Spruce nets $88M to push rare disease drug into late-stage trial

In September, Spruce Biosciences reported a phase 2 win for its nonsteroid treatment in a rare endocrine disorder. Now, it’s raised $88 million from the likes of Abingworth and Omega Funds to take the drug to the next level: a late-stage study in adults, as well as proof-of-concept trials in children. 

San Francisco-based Spruce is developing the treatment, tildacerfont, for classic congenital adrenal hyperplasia (CAH), the most common form of the disease. It stems from a mutation in the gene that codes for the enzyme 21-hydroxylase. Without this enzyme, people with CAH can’t make certain hormones, such as cortisol, and they overproduce other hormones called androgens. 

Patients depend on high doses of steroids called glucocorticoids to manage their disease, but they aren’t a perfect solution—“Very few patients have their androgens controlled even with glucocorticoids,” said Spruce CEO Richard King in a previous interview. What’s more, they come with the usual side effects of steroids such as osteoporosis and cardiovascular and metabolic issues. 

RELATED: Spruce scores phase 2a win for rare disease drug, gears up for 2020 

Tildacerfont is a daily pill that works by blocking corticotropin-releasing factor (CRF) type 1 receptors to slash the production of adrenocorticotropic hormone (ACTH). Though the drug directly targets ACTH, it also affects the levels of other hormones that are downstream from ACTH: 17-hydroxyprogesterone (17-OHP) and androstenedione (A4). 

The 24-patient phase 2a study showed that tildacerfont lowered patients’ ACTH levels an average of 74% from baseline. More than half of the patients saw their ACTH come down to normal levels. The average reduction from baseline was 82% for 17-OHP and 55% for A4. 

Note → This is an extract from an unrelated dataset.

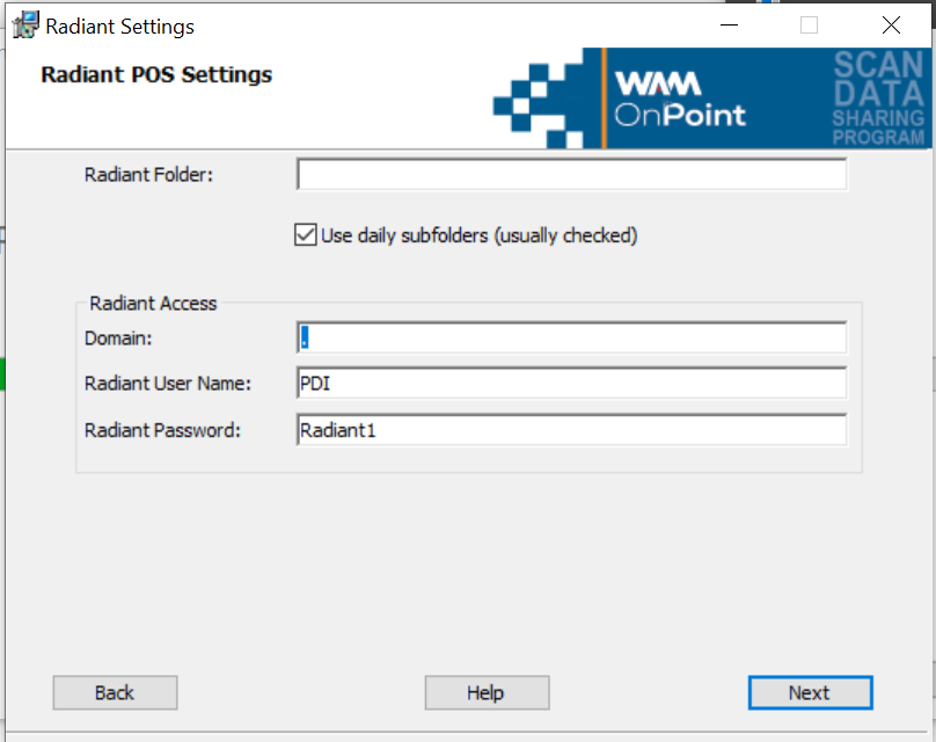The height and width of the screenshot is (742, 936).
Task: Focus the Radiant Folder text field
Action: [571, 175]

Tildacerfont won’t eliminate the need for steroids, as patients will still need them to replace the cortisol they don’t produce. But it could lower the amount of steroids patients need to take from the “supraphysiologic” levels that patients with CAH typically take. 

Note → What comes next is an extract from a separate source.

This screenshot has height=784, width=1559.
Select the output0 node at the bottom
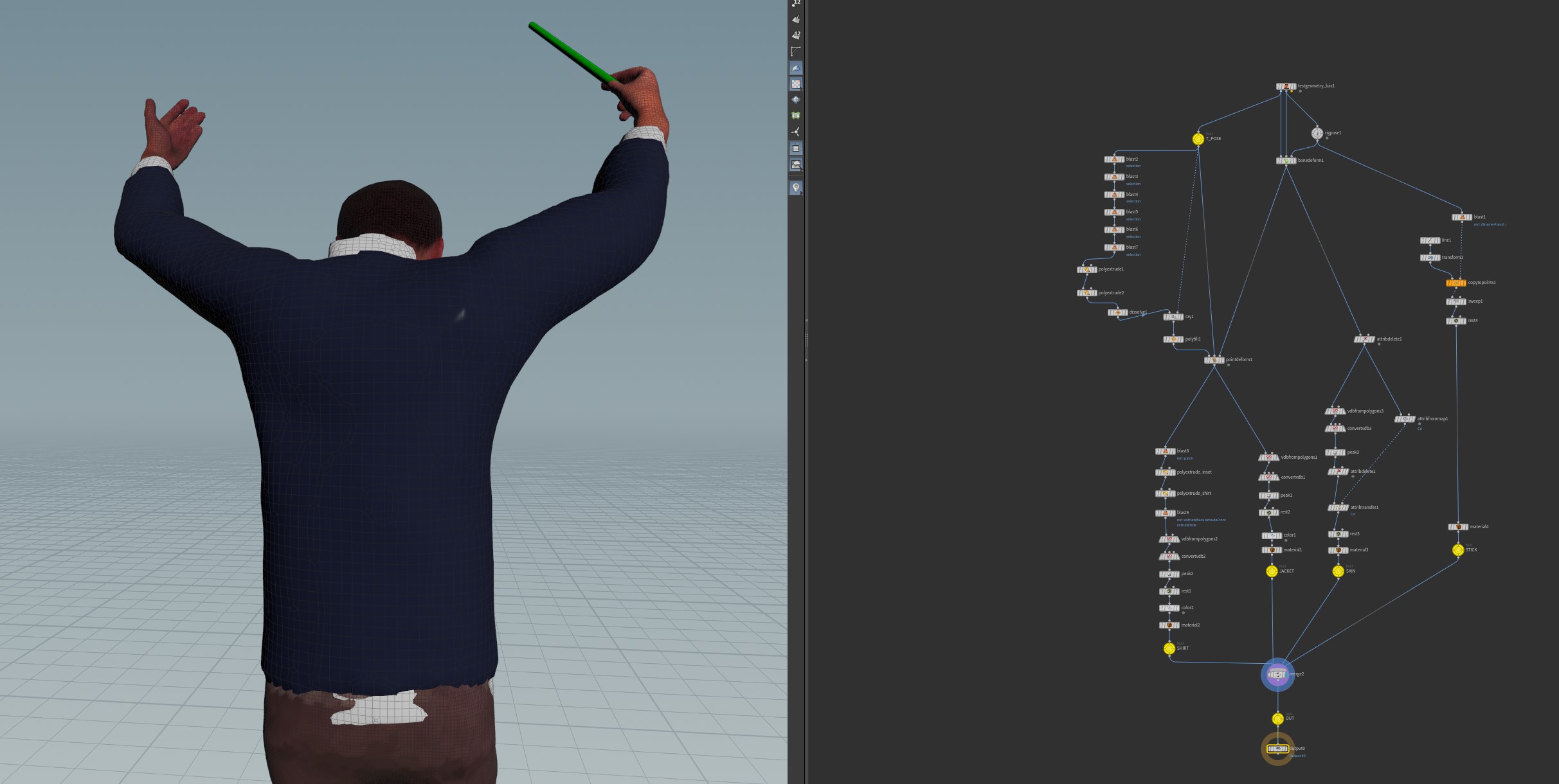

Armed with its new funding, Spruce will test this hypothesis in a late-stage clinical program. It will assess the ability of tildacerfont to tamp down on glucocorticoid usage and improve clinical outcomes in adults with CAH. It's also planning to test the drug in children with CAH and develop it for other disorders.

“Existing treatment for CAH is limited to chronic glucocorticoid replacement, and is often unsatisfactory, resulting in many patients continuing to suffer from excess androgen production and high GC exposure,” said Wiebke Arlt, M.D.,  director of the Institute of Metabolism and Systems Research at the University of Birmingham, in a statement. “In addition to addressing these unmet needs in CAH, tildacerfont’s mechanism of action could also be relevant in patients suffering other abnormalities of the hypothalamic-pituitary adrenal axis, including non-classic CAH, Cushing’s Disease, and polycystic ovary syndrome.”